Choosing Kerberos approach for Hadoop cluster in an enterprise environment

Factors to consider before choosing an approach for Kerberos implementation within an enterprise.

Article

Choosing an approach for Kerberos implementation on Hadoop cluster is critical from a long term maintenance point. Enterprises have their own security policies and guidelines and a successful kerberos implementation needs to adhere to enterprise security architecture. There are multiple guides available on how to implement Kerberos but I couldn't find information on which approach to choose and Pros and Cons associated with each approach.
In a Hortonworks Hadoop cluster, there are 3 different ways of generating keytabs and principals and managing them.
a. Use an MIT KDC specific to Hadoop cluster - automated keytab management using Ambari
KDC specific to Hadoop cluster can be installed and maintained on one of the Hadoop nodes. All users/keytabs required for kerberos implementation are automatically managed using Ambari.
Pros:
  • Enterprise security teams not involved with KDC setup. Hadoop administrators have complete control of KDC installation.
  • Automated keytab management using Ambari. No need to manually manage any keytabs during cluster configuration changes or cluster topology changes.
  • Non-expiring keytabs can be generated for developers and distributed to hadoop developers.
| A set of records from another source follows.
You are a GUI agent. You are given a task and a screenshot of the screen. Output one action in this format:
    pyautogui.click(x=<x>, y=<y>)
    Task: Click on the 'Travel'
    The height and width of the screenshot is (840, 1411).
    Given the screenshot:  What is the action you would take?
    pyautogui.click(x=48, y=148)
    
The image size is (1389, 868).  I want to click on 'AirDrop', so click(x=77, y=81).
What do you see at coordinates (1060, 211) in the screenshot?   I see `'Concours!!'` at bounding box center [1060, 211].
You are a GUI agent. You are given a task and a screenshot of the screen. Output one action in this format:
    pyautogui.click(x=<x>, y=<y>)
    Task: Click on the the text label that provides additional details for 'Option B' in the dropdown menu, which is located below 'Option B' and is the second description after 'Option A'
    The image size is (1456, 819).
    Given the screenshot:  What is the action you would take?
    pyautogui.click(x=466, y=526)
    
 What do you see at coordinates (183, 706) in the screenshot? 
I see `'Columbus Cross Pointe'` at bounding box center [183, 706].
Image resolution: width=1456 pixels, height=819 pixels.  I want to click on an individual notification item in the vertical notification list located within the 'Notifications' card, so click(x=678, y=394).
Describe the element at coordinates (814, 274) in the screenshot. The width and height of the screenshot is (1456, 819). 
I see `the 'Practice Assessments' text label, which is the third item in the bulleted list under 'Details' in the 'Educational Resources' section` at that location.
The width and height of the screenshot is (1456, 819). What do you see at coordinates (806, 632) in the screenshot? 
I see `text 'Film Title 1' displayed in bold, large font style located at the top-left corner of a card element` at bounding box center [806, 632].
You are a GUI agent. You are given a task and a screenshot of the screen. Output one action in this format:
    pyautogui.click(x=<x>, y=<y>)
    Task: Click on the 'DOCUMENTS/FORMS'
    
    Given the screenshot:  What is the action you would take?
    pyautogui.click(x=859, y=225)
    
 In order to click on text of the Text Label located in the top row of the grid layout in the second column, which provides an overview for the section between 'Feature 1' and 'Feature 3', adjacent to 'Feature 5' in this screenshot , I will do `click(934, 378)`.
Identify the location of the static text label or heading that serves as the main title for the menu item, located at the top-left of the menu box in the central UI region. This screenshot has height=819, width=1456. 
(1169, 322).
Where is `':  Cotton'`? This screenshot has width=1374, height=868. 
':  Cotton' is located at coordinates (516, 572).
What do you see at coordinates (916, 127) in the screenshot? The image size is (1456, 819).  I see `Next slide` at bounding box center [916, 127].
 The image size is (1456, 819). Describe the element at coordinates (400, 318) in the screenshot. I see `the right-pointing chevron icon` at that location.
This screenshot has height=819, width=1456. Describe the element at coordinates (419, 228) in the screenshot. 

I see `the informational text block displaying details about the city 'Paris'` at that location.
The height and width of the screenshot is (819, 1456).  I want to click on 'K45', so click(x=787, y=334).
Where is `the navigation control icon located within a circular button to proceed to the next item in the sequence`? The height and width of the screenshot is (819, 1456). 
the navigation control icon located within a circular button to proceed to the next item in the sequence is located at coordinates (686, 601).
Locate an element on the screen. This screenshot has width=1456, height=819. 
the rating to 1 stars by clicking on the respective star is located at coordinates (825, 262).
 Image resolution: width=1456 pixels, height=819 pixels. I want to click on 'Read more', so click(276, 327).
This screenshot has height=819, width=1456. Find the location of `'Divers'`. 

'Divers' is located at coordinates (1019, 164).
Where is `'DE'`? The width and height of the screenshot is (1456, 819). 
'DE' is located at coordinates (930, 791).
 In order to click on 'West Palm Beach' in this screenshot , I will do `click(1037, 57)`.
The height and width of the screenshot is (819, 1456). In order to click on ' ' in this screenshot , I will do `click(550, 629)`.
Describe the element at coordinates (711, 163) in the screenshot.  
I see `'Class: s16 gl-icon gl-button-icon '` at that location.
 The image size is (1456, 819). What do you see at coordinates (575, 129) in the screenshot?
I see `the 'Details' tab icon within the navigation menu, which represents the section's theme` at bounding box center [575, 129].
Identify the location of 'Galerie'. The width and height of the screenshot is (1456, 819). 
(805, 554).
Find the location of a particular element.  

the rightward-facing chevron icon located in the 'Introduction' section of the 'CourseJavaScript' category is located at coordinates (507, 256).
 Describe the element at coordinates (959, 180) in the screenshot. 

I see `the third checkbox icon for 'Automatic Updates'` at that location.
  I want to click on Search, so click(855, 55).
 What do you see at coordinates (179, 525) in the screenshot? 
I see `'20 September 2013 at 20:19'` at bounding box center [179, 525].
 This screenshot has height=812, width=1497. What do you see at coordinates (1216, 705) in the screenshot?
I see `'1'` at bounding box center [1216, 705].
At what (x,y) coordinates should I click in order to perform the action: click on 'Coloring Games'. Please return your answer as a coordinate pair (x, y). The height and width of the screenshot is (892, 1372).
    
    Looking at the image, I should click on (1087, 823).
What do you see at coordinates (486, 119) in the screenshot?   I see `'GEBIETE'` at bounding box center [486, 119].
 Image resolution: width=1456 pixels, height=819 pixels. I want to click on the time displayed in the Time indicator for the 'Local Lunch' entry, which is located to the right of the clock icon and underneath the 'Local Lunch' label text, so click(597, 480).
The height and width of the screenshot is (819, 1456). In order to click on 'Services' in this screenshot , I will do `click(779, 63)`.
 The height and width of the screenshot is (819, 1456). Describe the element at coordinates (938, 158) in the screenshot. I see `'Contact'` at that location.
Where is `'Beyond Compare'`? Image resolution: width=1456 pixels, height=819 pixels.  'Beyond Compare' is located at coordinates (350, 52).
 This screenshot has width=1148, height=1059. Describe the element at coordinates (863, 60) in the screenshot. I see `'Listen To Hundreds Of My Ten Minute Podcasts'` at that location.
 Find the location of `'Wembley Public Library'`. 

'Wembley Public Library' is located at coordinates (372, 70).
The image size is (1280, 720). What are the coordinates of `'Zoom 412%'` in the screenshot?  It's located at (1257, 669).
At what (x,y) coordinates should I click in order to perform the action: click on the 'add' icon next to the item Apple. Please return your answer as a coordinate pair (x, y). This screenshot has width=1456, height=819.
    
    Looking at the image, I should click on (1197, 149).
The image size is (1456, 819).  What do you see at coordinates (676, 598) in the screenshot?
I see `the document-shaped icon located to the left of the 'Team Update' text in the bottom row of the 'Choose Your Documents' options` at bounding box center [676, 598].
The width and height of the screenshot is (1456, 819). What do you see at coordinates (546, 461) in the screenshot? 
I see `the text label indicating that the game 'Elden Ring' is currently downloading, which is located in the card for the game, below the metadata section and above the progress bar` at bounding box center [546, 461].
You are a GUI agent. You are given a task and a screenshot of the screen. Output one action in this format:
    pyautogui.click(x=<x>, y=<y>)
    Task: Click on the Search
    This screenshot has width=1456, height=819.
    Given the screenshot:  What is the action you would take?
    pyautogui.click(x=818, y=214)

Developers can have a copy of keytabs attached to their own id.
  • One way trust can be set up so enterprise Active Directory can recognize hadoop users.
Cons:
  • May be against enterprise security policies.
  • Hadoop administrators have additional responsibility of managing KDC. Any security vulnerabilities will be responsibility of Hadoop administrators.
  • Ensuring KDC is setup for high availability and Disaster Recovery is responsibility of Hadoop administrators.
  • Requires manual keytab generation for any developers. For any new developers, new keytabs need to be generated and distributed by hadoop administrators.
  • Need to setup procedures for loss of keytabs.
b. Use an existing Enterprise Active Directory - Manual setup
An alternative to having local KDC for hadoop cluster is to manually generate usernames and principals required for kerberos using Ambari and then use corporate AD to create these users.
Pros:
  • Meets enterprise security standards by leveraging existing corporate AD infrastructure.
  • Developers are part of existing AD and no keytabs generations are required for developers.
Cons:
  • Manually managing keytabs in a large cluster becomes tedious and difficult to maintain with continous changes to cluster structure.
  • Any changes in Hadoop cluster structure (add/delete node, add/delete service on new node) require new keytabs to be generated and distributed
c. Using existing Enterprise AD with automated management using Ambari
In this approach a new OU unit is created in enterprise AD and an AD account is created with complete administrative privilege on new OU. This account and OU are then used during automated setup in Ambari. This allows Ambari to automatically manage all keytabs/principal generation and keytab distribution. OU maintains all keytabs and principals for hadoop internal users required for kerberos functionality.
Pros:
  • Satisfies corporate security policies. Since complete auditing of users creation/maintenance is available within AD.
  • All developers and users are part of enterprise AD and a kerberos ticket is already issued to them. Existing tickets are used for any communication with Kerberos cluster.
  • Backup, High availability and other administrative tasks for KDC are taken care by enterprise AD teams managing AD.
  • Separate OU within AD ensures hadoop internal users are not mixed with other users in AD.
  • Any existing Active Directory groups are available in Ranger to implement security policies.
  • Automated management of all hadoop internal users for keytab generation/distribution.
  • Changes to cluster topology configuration are handled by Ambari.
Cons:
  • Any manual service users ( with non-expiring passwords ) for hadoop cluster need to be added to Active Directory manually and keytab distributed manually. ( May require service requests to generate new id and keytabs to other enterprise groups )
  • Developers do not have access to keytabs associated with their own ids. Keytabs associated to developer ids are invalidated due to password change policy rules ( Password expiration after certain number of days). Developers can use ticket associated to their id by Active Directory.
  • Some JAVA applications/tools require copy of keytab files. It may be difficult to find workaround to use cached tickets with these applications/tools.
This is a prelim guide based on my experience with implementing Kerberos. Any other suggestions/ideas are welcome.

Comments

  1. Thanks for sharing the information very useful about hadoop and keep updating

    us, Please........
    http://www.nareshit.com/course/hadoop-online-training...

    ReplyDelete
  2. There are lots of information about latest technology and how to get trained in them, like this have spread around the web, but this is a unique one according to me. The strategy you have updated here will make me to get trained in future technologies. By the way you are running a great blog. Thanks for sharing this.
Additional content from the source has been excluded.